Sometimes it’s the place people go simply because they need a bed or haven’t eaten in three days, said Dr. Ali Bollinger, chief of emergency medicine at Saint Thomas Midtown, who oversees the system’s nine regional ERs.
“We’re really kind of a catch-all for the poorest people in the city,” she said.
A lot of people don’t have connections to a primary care group and want something that’s bothering them checked out.
“There’s a lot of anxiety people feel when they think they don’t have access to someone with answers,” Bollinger said. “For me, that’s a reason for them to come see me. They worry themselves sick, honestly.”
AVOIDABLE EMERGENCIES
Hospitals are trying different approaches to treating the types of patients who walk through the emergency room door. Both Nashville General and Williamson Medical Center — like many of their peers — have fasttrack areas for patients with simpler problems.
The colds and sniffles are not the burdens on the system, ER leaders say.
“It’s counterintuitive. It seems so easy to say ‘just don’t let nonemergent cases go to the ER,’” Bollinger said. “What we’re spending our money on is patients who are chronically unwell with multiple co-morbid conditions, who are basically sick all the time, who teeter on the edge of needing hospitalization.”
Webb wants more people better connected to primary care providers or clinics that can help educate about lifestyle, diet and taking proper medications so fewer people end up in the ER with “avoidable emergencies.”
All of Nashville’s major health systems have programs to connect people to a primary care practice. Getting people into an appointment, or convincing them it might be affordable, is a challenge.
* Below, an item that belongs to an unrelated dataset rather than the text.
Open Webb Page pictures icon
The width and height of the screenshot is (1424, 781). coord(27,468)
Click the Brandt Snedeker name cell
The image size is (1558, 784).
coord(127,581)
Webb said Nashville General is seeing fewer people coming to the ER with simple issues, such as colds, since making referrals to primary care clinics.
The ER still gets the people with complications from chronic disease.
“A large portion of what we see is avoidable but we don’t have really good infrastructure in place to address these chronic conditions,” Webb said. “People don’t go out on their own to start learning about this stuff.”
Who makes the call to turn a patient away?
About half the people who come into Vanderbilt’s emergency room could have been seen by their own primary care provider. Or they could have received help sooner and cheaper in an urgent care or walk-in clinic, Slovis said.
EVADING CO-PAYS
ER chiefs want people to have access to urgent care, walk-in and neighborhood clinics — and to know which one to choose when they need care.
Even if clinics peppered the countryside, the ER would still be a destination for some. People know they will get to see a doctor at the ER, whereas an urgent care provider might be a physician’s assistant or a nurse practitioner.
“I think there’s enough [clinics] for those who have private health insurance, but the problem is we still have so many uninsured patients who are incapable of paying up front,” Bollinger said.
For many, it comes down to money.
Clinics and doctors’ offices almost always require payment or co-pay at the time of the visit.
ERs see patients regardless of insurance status or ability to pay, a critical difference that makes emergency departments the go-to for those who don’t have money to pay for care.
“Individuals need some assurance that regardless of anything else going on, when I go to the ER I will get some care,” Webb said. “If you don’t have the funds to pay it, then obviously you’re just not going to pay it. That’s what the system will determine as uncollected, charity or bad debt.”